From the text on cohabitation and inheritance below, reproduce verbatim the passage between "When there are children, the" and "the property instead.", inclusive.

• _EXCERPT_
Segment Open

These days, cohabitation is becoming more and more common. For several reasons, people avoid getting married or see cohabitation as a previous step toward marriage. Either way, that situation brings some issues when it comes to inheritance.
What happens when one of the partners dies? Before answering that, let’s talk about common-law marriage and intestacy. Meanwhile, please note that a will, a trust, or other legal arrangements, can safeguard your partner’s legal rights and yours.
What is cohabitation?
According to the dictionary, cohabitation is a complex word from the Latin cohabitare. It is formed by co-, meaning ‘together’, and –habitare, which means ‘dwell’. Because of its nature, it is challenging to determine when cohabitation starts.
Yet, per Connell at 834, quoting Lindsey at 331, the Washington court suggests judges consider the following factors, among others, to determine whether a couple fits into a cohabitant regime:
- Continuous cohabitation.
- Duration of the relationship.
- Purpose of the relationship.
- Pooling of resources and services for joint projects.
- The intent of the parties.
Cohabitation is an agreement between 2 or more people to coexist intimately and be economically interdependent. Because of the nature of this arrangement, rights that come naturally to community property (marriage and civil unions) are not present in cohabitation or common-law marriage.
If one of the partners dies, you won’t be granted the same rights as in a marriage contract. The reason behind this is the way intestacy works.
How does inheritance work?
In marriages and civil unions, when one of the spouses dies, the other inherits everything within community property.
When there are children, the surviving spouse inherits all the community property and half of the separate property. Your children will inherit the other half of the property.
When you are married with no children, your spouse will get all the community property and three-quarters of the separate property. Your parents will receive the rest. If you don’t have parents but siblings, they will inherit one-quarter of the property instead.
This occurs when there are no joint tenancies, wills, or trusts. Moreover, these assets are not subject to instate succession:
- Assets declared in living trusts.
- Life insurance.
- Any retirement arrangement.
- Payable-on-death bank accounts.
- Securities in a transfer-on-death bank account.
When you are single, in the eye of the law, your property will go to your children, parents, or siblings but not your partner.
Without a will, a trust, or a joint tenant, there is no protection for your partner’s rights.
What are unmarried couples entitled to?
Unfortunately, partners in cohabitation are not protected by the law when one of them dies. The best you can do for your partner, and children, assuming you don’t want to get married, is to go through an end-of-life planning process.
By doing that, you will get a chance to decide beforehand what will happen to your property if you die. The process can be overwhelming, but it doesn’t have to be. As a checklist, all you have to do is:
- List all relevant documents.
- Meditate about your care.
- Think about your possessions.
- Decide how you will handle your legacy.

Segment Closed

• _DATA UNDER STUDY_
Segment Open

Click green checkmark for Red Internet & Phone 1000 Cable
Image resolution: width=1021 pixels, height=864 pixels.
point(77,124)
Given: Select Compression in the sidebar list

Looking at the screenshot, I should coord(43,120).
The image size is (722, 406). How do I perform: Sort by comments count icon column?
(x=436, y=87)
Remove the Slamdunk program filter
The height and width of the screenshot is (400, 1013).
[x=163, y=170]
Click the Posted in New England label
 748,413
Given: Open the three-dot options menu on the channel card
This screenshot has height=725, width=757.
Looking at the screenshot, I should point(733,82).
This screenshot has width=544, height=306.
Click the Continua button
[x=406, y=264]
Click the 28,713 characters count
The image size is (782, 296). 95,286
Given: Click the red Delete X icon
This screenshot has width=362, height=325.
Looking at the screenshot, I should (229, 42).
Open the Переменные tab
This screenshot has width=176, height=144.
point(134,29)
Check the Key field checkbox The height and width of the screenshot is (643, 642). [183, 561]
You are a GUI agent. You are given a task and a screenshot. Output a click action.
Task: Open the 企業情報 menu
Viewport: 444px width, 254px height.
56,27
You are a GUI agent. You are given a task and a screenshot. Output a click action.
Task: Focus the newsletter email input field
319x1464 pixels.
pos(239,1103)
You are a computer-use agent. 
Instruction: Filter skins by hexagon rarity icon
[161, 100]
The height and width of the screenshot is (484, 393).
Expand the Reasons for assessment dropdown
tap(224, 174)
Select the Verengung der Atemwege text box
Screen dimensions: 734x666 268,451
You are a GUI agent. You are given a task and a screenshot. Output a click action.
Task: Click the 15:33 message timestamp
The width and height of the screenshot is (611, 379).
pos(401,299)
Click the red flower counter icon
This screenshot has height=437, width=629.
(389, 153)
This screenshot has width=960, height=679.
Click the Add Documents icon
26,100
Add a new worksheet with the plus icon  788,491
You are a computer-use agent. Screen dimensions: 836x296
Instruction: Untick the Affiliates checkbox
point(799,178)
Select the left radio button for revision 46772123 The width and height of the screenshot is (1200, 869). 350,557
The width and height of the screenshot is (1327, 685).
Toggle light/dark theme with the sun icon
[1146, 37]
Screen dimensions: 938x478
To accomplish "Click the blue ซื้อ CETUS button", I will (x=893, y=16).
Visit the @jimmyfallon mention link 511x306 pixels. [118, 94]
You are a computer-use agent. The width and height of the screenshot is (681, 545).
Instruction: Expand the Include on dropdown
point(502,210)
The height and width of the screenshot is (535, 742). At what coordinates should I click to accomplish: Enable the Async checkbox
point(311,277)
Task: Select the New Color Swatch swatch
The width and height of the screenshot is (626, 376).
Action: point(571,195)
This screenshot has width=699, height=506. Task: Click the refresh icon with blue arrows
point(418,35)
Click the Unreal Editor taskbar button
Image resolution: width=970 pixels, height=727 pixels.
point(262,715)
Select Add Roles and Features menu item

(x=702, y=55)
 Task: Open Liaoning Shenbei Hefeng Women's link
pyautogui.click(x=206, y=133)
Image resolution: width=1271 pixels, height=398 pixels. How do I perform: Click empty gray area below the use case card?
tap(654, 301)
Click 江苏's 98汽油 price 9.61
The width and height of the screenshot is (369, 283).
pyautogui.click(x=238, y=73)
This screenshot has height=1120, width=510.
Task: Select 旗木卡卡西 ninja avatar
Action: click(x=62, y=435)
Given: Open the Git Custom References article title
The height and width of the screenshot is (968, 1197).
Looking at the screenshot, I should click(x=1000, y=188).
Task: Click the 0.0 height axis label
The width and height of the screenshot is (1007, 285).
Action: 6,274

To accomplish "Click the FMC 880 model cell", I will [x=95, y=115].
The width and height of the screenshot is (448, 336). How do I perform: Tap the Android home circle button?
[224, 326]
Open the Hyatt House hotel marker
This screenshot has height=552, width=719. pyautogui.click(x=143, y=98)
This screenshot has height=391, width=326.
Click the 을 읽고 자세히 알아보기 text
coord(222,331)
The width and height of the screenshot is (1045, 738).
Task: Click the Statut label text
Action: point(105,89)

Segment Closed

• _TASK ANSWER_
When there are children, the surviving spouse inherits all the community property and half of the separate property. Your children will inherit the other half of the property.
When you are married with no children, your spouse will get all the community property and three-quarters of the separate property. Your parents will receive the rest. If you don’t have parents but siblings, they will inherit one-quarter of the property instead.